The only thing which is sure about the OLAF report is that the EC has asked the Czechs to remove Capi hnizdo (Stork Nest) from the EU subsidies programme. This indicates that the result of the OLAF’s enquiry is unfavourable, Hrstkova writes.

 

The Agrofert Holding, which Babis transferred to a trust fund last year, is suspected of having expediently transferred its Farma Capi hnizdo company to bearer shares in late 2007 to make it eligible for an EU subsidy which it could never win as part of the giant Agrofert. After a few years, Capi hnizdo returned to Babis’s Agrofert again.

 

On Tuesday, Babis complained about the enquiry’s course having been non-standard and he assured the public that Agrofert, the giant holding he owned and which had nothing to do with the Capi hnizdo affair at the time of the enquiry, has lodged a complaint with the European ombudsman and the Court of Justice, probably in order to make it clear that Europe must not treat the [Czech] prime minister this way, Hrstkova writes with irony.

 

Babis wants the investigators and media not to link him to the Capi hnizdo case at all, because, as everybody knows, the documents that were to confirm whom the Capi hnizdo company belonged when it applied for the suspicious subsidy worth 50 million crowns have got lost, Hrstkova writes.

 

True, Babis previously said the company belonged to his common-law-wife and children, but there is no evidence to prove this.
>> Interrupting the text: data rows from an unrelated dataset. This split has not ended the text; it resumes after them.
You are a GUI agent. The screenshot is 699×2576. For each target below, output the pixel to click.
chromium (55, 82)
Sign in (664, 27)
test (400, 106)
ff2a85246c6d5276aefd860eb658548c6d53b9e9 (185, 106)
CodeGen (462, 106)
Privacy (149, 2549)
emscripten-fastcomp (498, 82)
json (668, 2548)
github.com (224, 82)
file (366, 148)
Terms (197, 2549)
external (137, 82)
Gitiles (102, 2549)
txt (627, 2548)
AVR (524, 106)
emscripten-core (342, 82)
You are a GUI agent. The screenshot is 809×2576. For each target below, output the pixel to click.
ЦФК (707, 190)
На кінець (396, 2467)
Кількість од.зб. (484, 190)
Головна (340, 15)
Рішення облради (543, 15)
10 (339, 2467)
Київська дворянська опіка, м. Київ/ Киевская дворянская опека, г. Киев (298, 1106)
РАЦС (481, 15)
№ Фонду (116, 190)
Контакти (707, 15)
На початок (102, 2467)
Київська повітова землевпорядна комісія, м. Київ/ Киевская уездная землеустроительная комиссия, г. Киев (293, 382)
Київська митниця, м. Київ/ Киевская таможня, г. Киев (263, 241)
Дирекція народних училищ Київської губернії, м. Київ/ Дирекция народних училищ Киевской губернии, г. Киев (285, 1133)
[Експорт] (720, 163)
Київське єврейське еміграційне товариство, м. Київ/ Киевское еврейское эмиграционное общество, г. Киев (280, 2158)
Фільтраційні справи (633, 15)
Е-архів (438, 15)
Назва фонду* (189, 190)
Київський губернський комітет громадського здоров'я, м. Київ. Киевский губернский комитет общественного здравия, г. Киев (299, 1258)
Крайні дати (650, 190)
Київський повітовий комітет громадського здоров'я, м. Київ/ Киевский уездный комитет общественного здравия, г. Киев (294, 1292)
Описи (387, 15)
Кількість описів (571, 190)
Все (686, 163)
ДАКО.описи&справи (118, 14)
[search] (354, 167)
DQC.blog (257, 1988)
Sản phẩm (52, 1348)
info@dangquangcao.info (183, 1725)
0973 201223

There exists an affidavit in this respect, which, however, a team of the Finance Ministry’s auditors found untrustworthy, Hrstkova writes.

 

There are also the bank documents released online by an anonymous group dubbed Julius Suman, which prove that Capi hnizdo was owned by Babis himself when it applied for a loan from the HSBC bank. Babis immediately dismissed the information and ordered his lawyers to file a criminal complaint against Suman and journalists, Hrstkova writes.

 

Nevertheless, the word “non-standard” really matches with the OLAF enquiry, though not in the sense claimed by Babis but because all important pieces of evidence have got lost. Simply, the Stork Nest farm has been built. If needed, it presents a couple of photos with enchanted visitors, mainly children, and people should forget about the rest as quite unimportant, Hrstkova writes.

 

The state attorneys’ decision on the OLAF report’s secret character means a great relief for Finance Minister Alena Schillerova, an ardent fan of Babis, who can prevent the release of the report without solving anything or explaining her ministry’s failure to observe the law on access to information, Hrstkova writes.

 

However, the fact that the report ended at the state attorney’s office does not mean that it will remain withheld. Members of the lower house’s mandate and immunity committee are empowered to look into the criminal file. Some of them will definitely visit the state attorney’s office for this purpose as soon as possible, and the relevant information can be expected to surface, Hrstkova writes.

 

This need not have any crucial impact on the Czech political scene, however. Voters trust Babis and the robbing of Europe is nothing they would mind. Nor would they mind it if the Czech Republic covers the EU subsidy for Capi hnizdo from the state budget after the “bad” Europe refused to do so, Hrstkova writes.

 

It took OLAF almost two years to complete its final report. The Czech police and judiciary, too, work far from swiftly. In the meantime, Babis, whose ANO movement has taken control of all key ministries such as justice, interior, finance and others, needs “the peace for work, and therefore also his immunity as a deputy, and also the parliament’s confidence his cabinet might win in view of the current state of the “blissful ignorance,” Hrstkova concludes.